New Energy OFDI Goes Strong
Since the turn of the new century, China’s outward foreign direct investment (OFDI) has fast accelerated. In particular, that by high tech companies has been playing a unique and positive role in facilitating domestic industrial technological advancement and optimizing China’s presence in the global economy, noted a commentary by Prof. Lu Feng of the NSD and his co-authors Li Shuangshuang and Wu Sirui. Lately firms in electric vehicle, lithium battery, and photovoltaic industries have posted explosive growth in domestic production and export volume and become active in OFDI. The authors argued that such moves, despite certain downside, are competition-driven in an open environment and needed for Chinese firms to acquire international market share in a long-running and stable fashion as well as for China to rise above the ‘Small Courtyard and High Fence’ tactics of some countries.
Starting at less than USD3 billion in 2002, China’s OFDI rose quickly in the following years and peaked at nearly USD200 billion in 2016. At around USD170 billion in recent years, fluctuations notwithstanding, it puts China in the first or second place in the world. Tech OFDI recorded its apex in 2016, at USD36.3 billion, before going downward in line with policy adjustment. In recent years, it has picked up steam again.
Overseas M&A and investments used to be favored by some Chinese private firms to push their international drive. Some high-profile examples include Huawei’s small-scaled acquisitions in the US at the start of the new millennium; Haier’s construction of an industrial park in South Carolina, USA, and acquisition of an Italian fridge manufacturer; and Lenovo’s (then Legend) USD1.25 billion acquisition of IBM’s global PC business. In the decade between the end of Financial Crisis and the outbreak of the Coronavirus pandemic, Chinese investments took advantage of falling asset prices to strike deals, such as Geely’s USD1.8 billion acquisition of Volvo. Since then, China’s tech OFDI have taken on two noteworthy changes: some mobile phone and semi-conductor companies have relocated their labor-intensive activities to other countries while still retaining core functions in China, and new energy firms have been making waves in overseas undertakings.

· · · · · · ·

TASK REQUIREMENTS:
**a.** List every Chinese company that the piece on China's outward investment names as an example of overseas acquisitions or investments.
**b.** Please carry the piece on China's outward investment further, picking up right after its final sentence.
The material after this has no connection to the piece on China's outward investment.

· · · · · · ·

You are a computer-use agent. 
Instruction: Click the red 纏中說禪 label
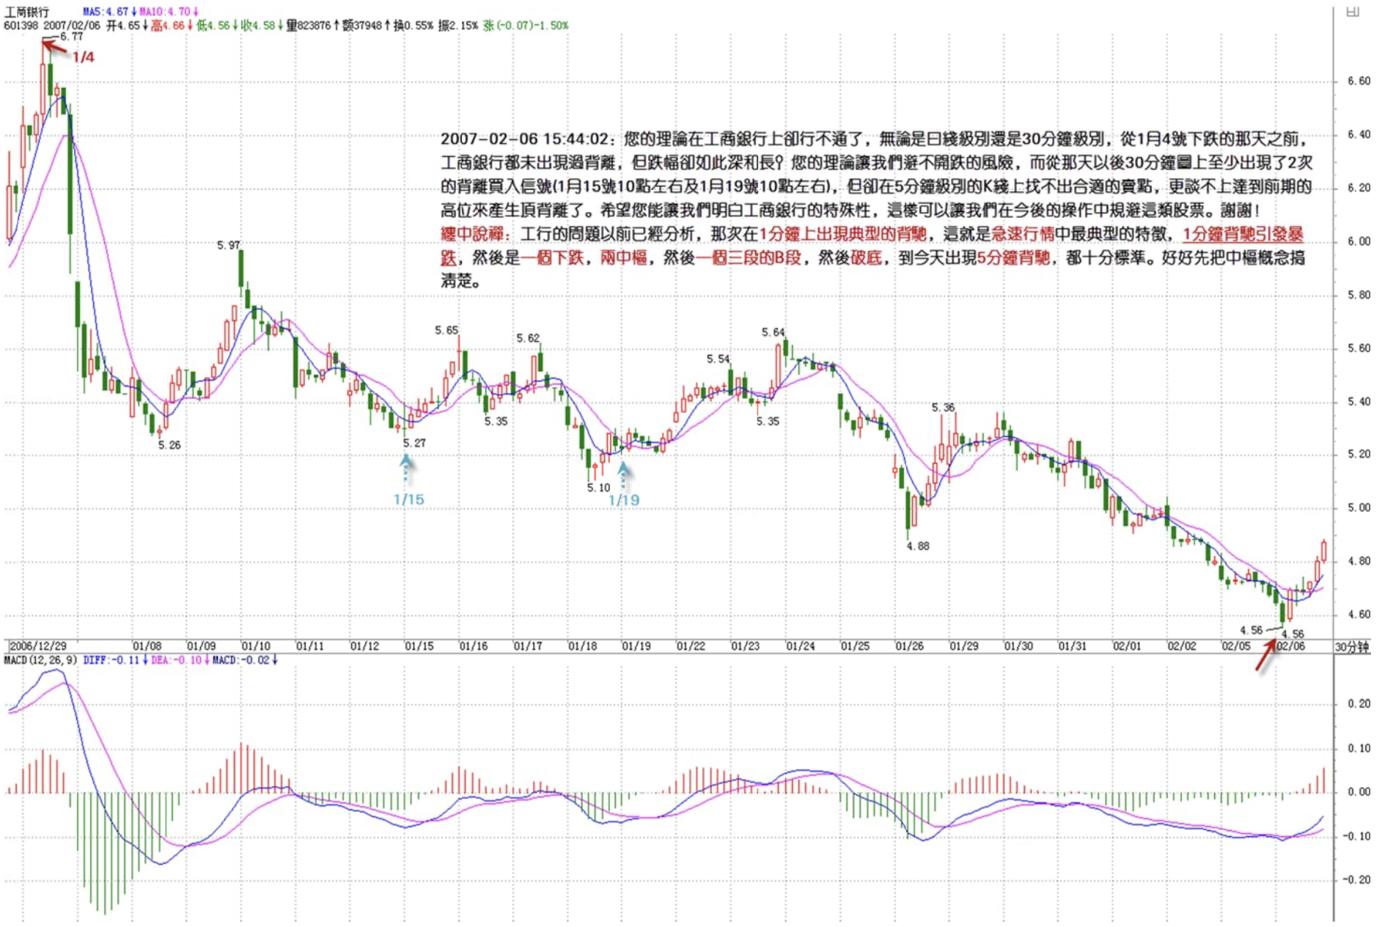(x=473, y=235)
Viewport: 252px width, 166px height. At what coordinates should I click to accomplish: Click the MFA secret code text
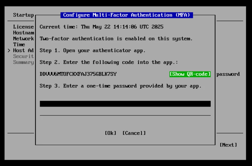coord(78,74)
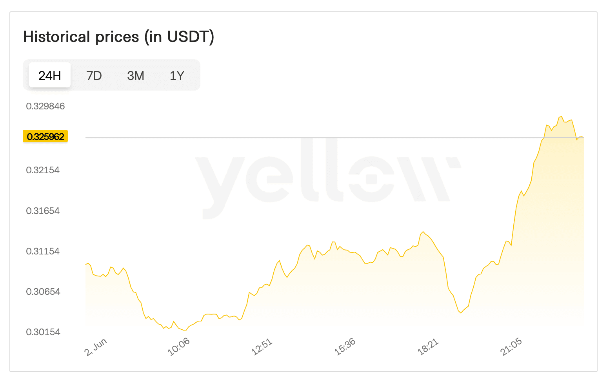Image resolution: width=607 pixels, height=385 pixels.
Task: Switch to the 7D range tab
Action: coord(94,75)
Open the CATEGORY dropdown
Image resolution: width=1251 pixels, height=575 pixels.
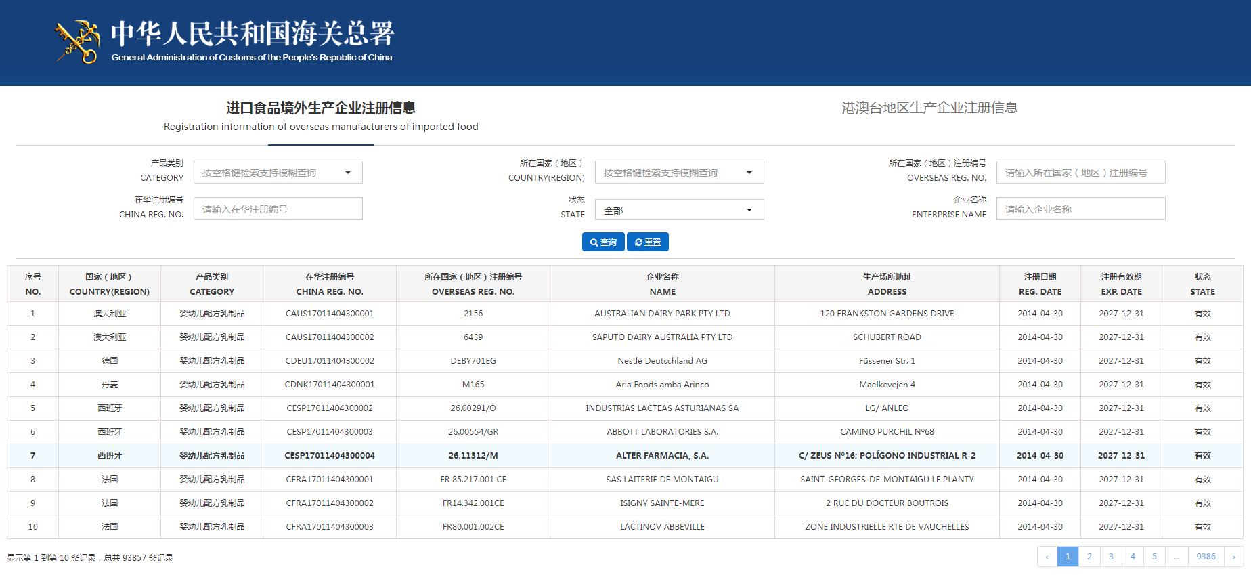(x=278, y=173)
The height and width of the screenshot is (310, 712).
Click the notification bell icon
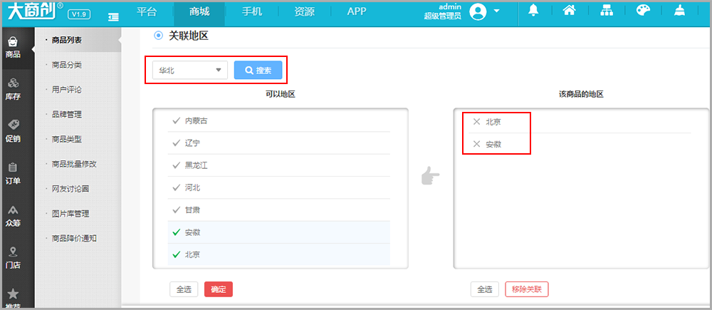(x=533, y=11)
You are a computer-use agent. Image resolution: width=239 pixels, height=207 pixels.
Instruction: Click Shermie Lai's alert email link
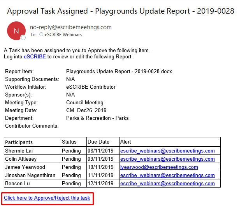click(x=167, y=151)

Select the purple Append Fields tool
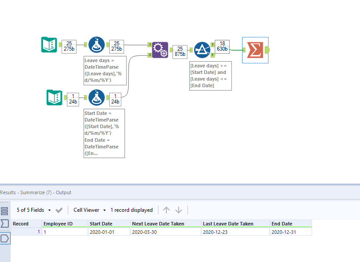(x=159, y=50)
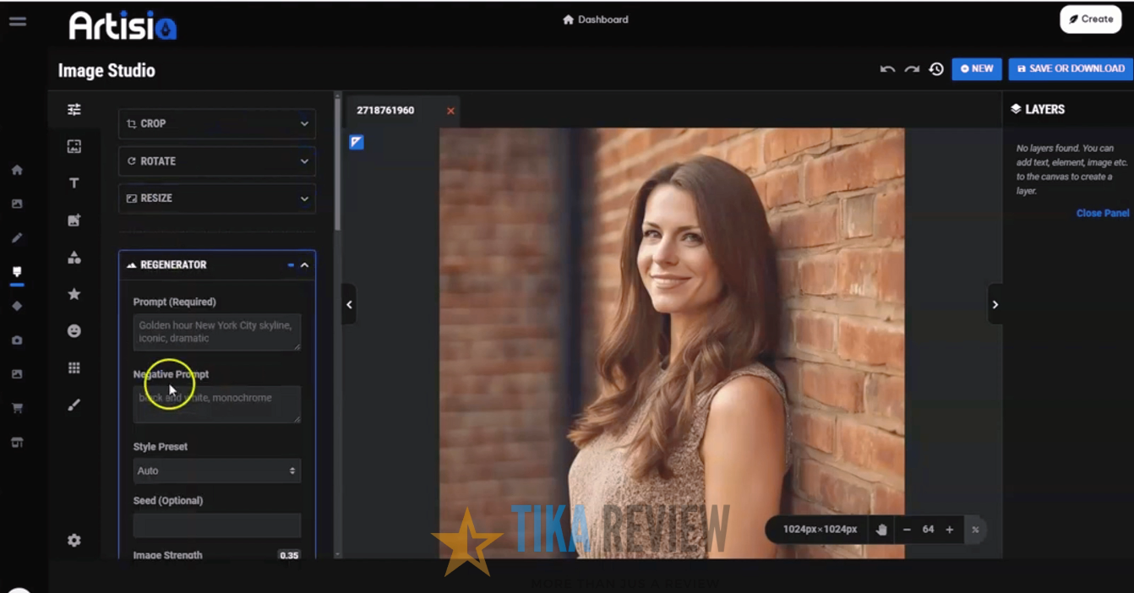
Task: Decrease zoom using the minus control
Action: point(907,530)
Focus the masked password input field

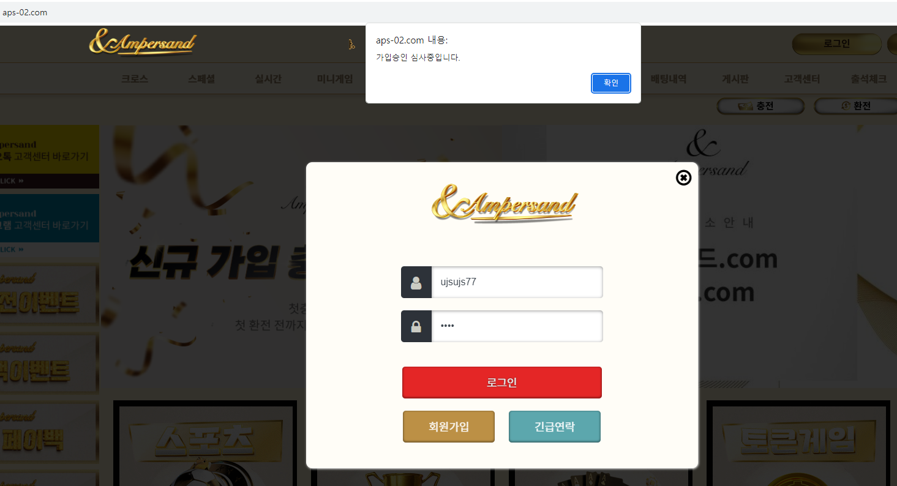(x=517, y=326)
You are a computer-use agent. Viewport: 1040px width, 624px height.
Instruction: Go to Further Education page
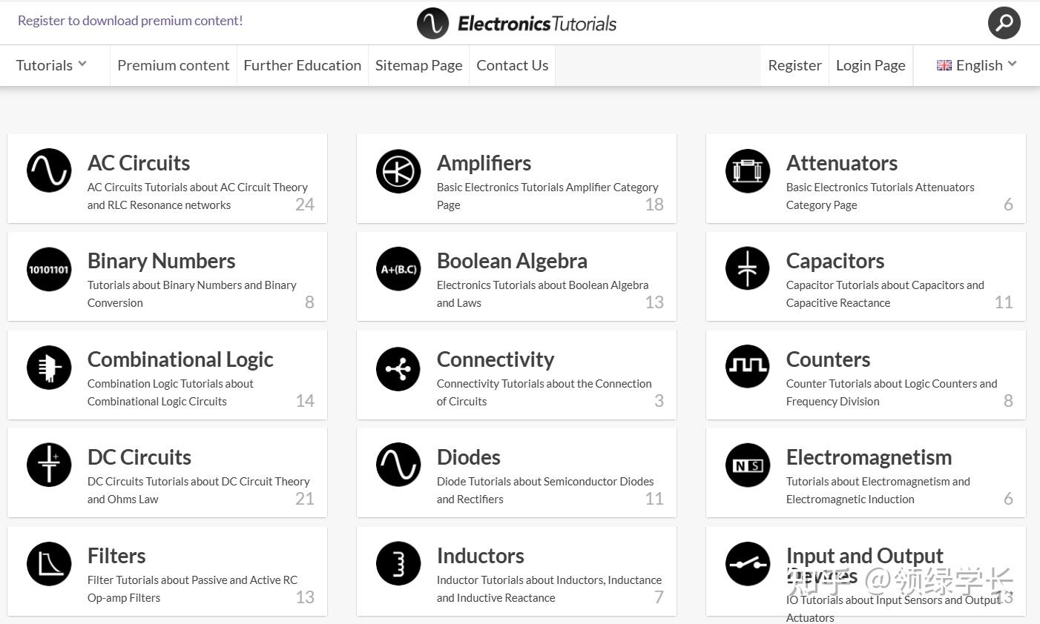(x=302, y=65)
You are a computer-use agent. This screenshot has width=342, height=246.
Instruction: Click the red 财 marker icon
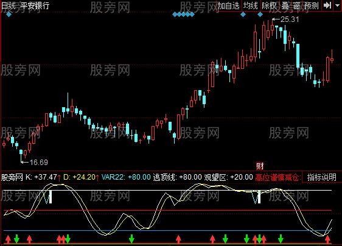(260, 166)
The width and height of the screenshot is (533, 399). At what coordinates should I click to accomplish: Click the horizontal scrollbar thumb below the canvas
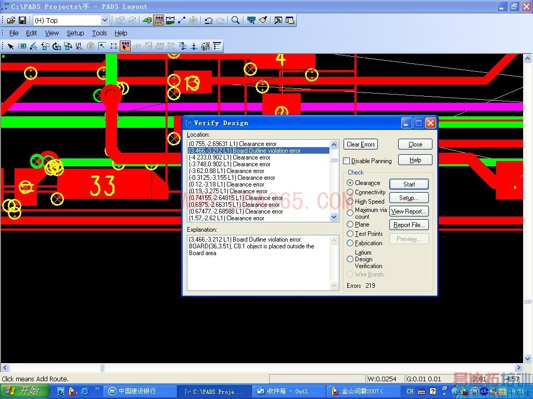pyautogui.click(x=102, y=368)
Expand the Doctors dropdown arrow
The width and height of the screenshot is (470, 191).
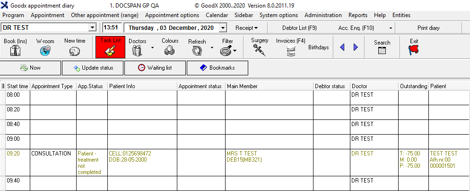click(152, 48)
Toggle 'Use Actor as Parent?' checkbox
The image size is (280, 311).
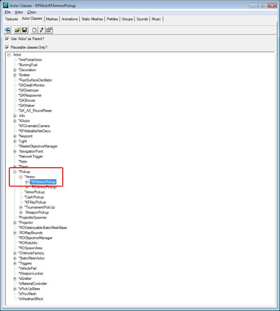(7, 38)
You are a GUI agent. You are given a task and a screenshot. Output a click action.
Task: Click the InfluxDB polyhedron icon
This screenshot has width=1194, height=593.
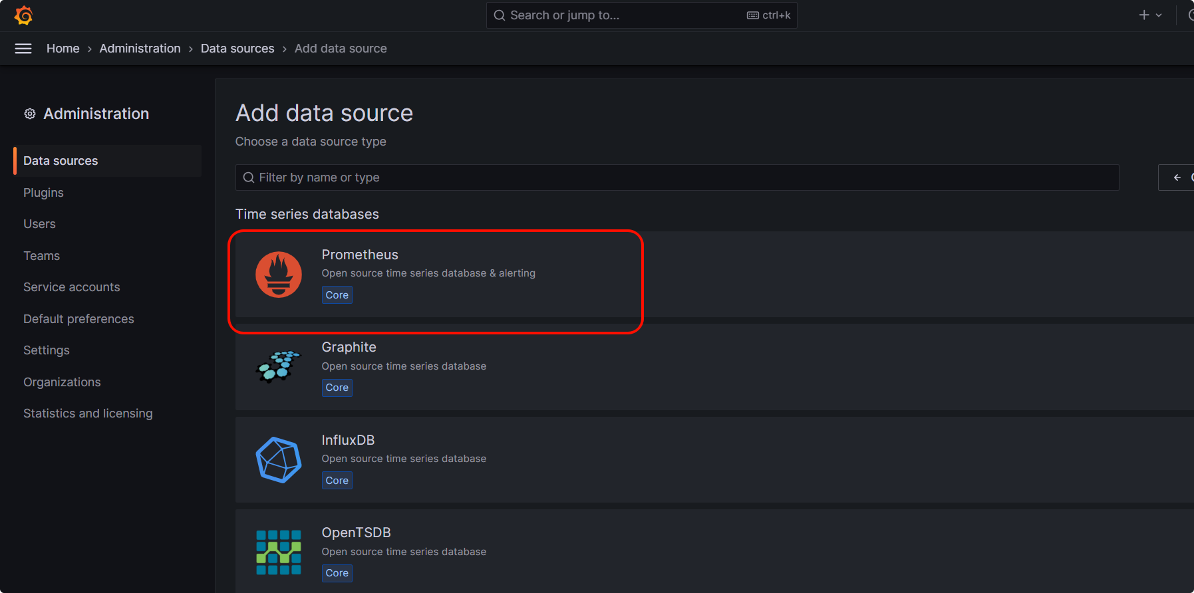[x=279, y=459]
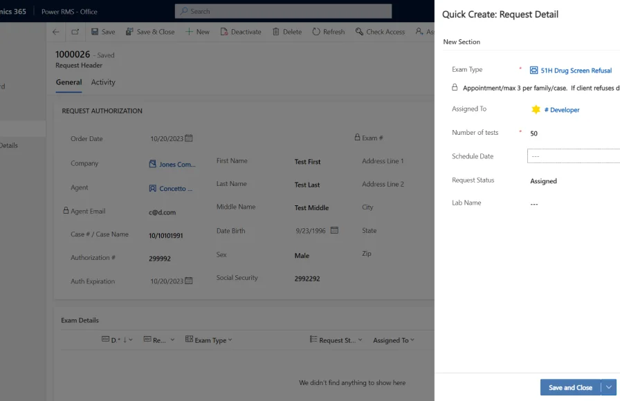Image resolution: width=620 pixels, height=401 pixels.
Task: Refresh the request form
Action: click(328, 32)

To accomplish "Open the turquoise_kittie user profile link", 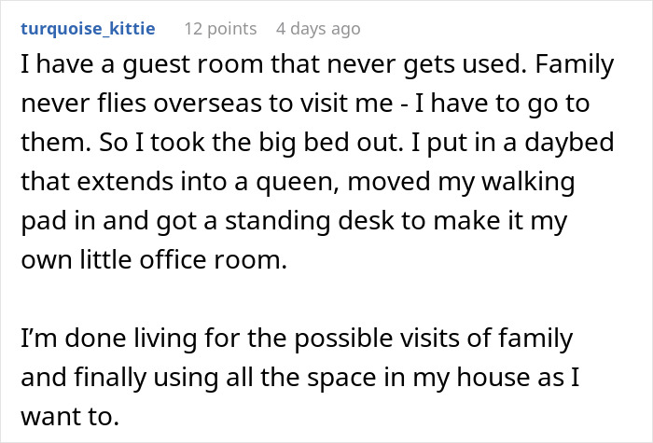I will click(x=88, y=29).
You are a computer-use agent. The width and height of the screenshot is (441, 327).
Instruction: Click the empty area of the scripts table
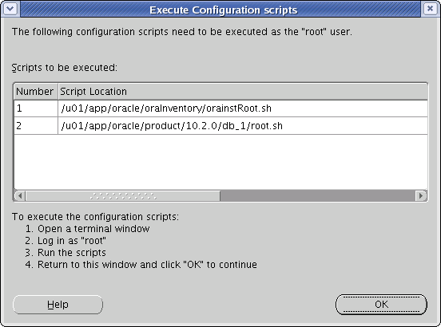[221, 162]
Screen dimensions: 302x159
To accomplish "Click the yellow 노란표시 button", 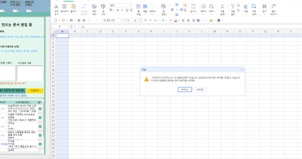I will [x=35, y=91].
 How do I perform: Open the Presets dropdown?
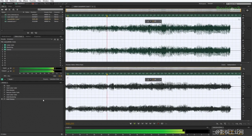(30, 39)
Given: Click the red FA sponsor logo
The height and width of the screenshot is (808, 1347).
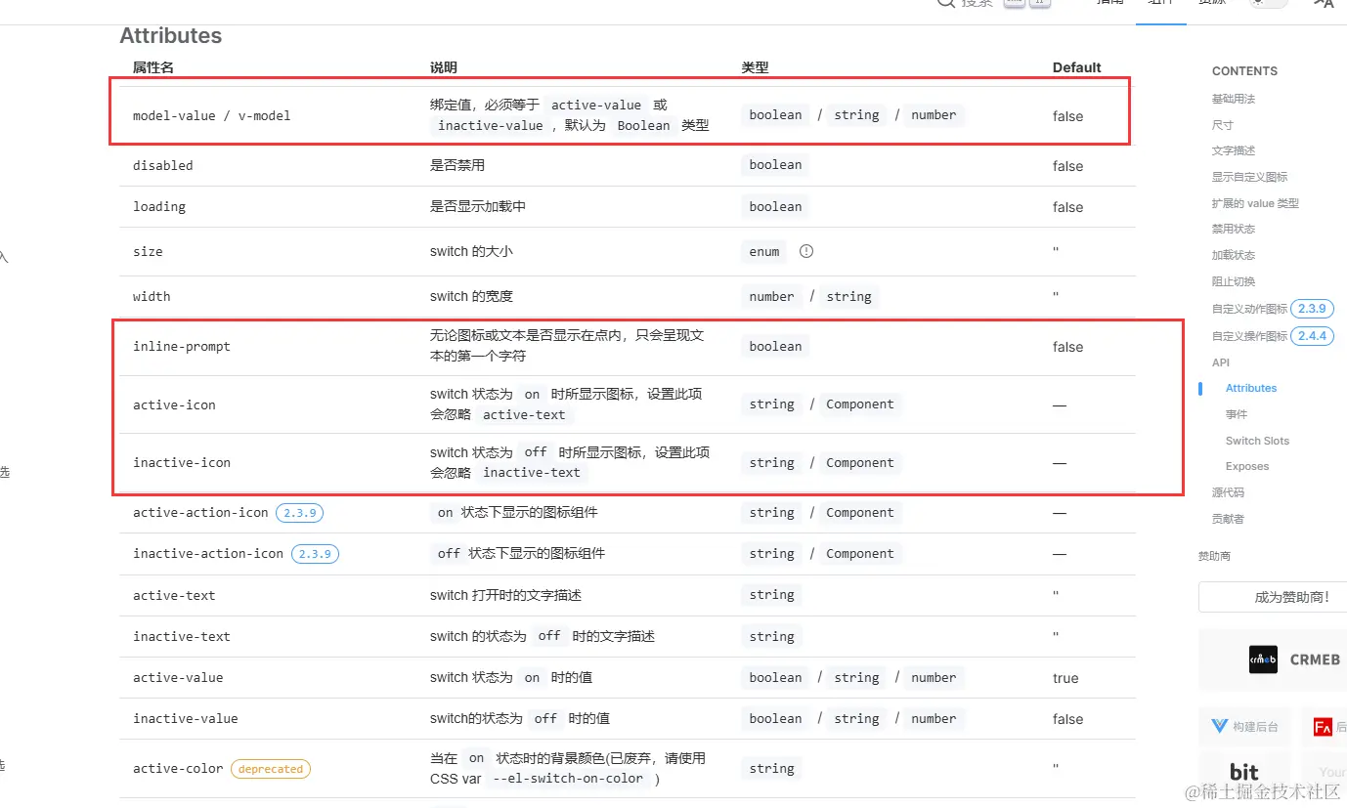Looking at the screenshot, I should (x=1323, y=726).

· · · · · · ·

ANSWER SET:
**a.** Huawei, Haier, Lenovo (then Legend), Geely

**b.**
Electric car companies have vied to set up shop abroad. In May this year, Nezha Automobile broke ground for a factory in Bangkok with annual capacity of 20,000 cars. In June, AION, the new energy arm of Guangzhou Automobile Group, also entered the Thai market with a plan to set up its Southeast Asian headquarters there. In July, SAIC Motor unveiled a plan to build a factory in Europe by riding on the explosive sales growth on the continent, and BYD announced a RMB4.48 billion investment in Brazil to erect a sprawling production base. In August, Thai authorities revealed that Changan Auto will build a USD250 million factory to produce electric and hybrid cars. The authors pointed out that this current wave of OFDI follows that of battery firms dating to before the pandemic and continuing up to these days. Photovoltaic firms, on the other hand, started to invest in assembly lines abroad in the mid 2010s in order to go around the anti-dumping and anti-subsidy taxes imposed by the US government.
China’s tech OFDI has morphed from being driven by M&A to by green investments, and from acquiring technology to exporting technology, according to the authors. Besides, the current round of new energy OFDI sees industrial clusters and supply chain enterprises joining hands in their overseas endeavors. Despite so, tech OFDI merely amounts to a single-digit percentage of the firms’ domestic investments.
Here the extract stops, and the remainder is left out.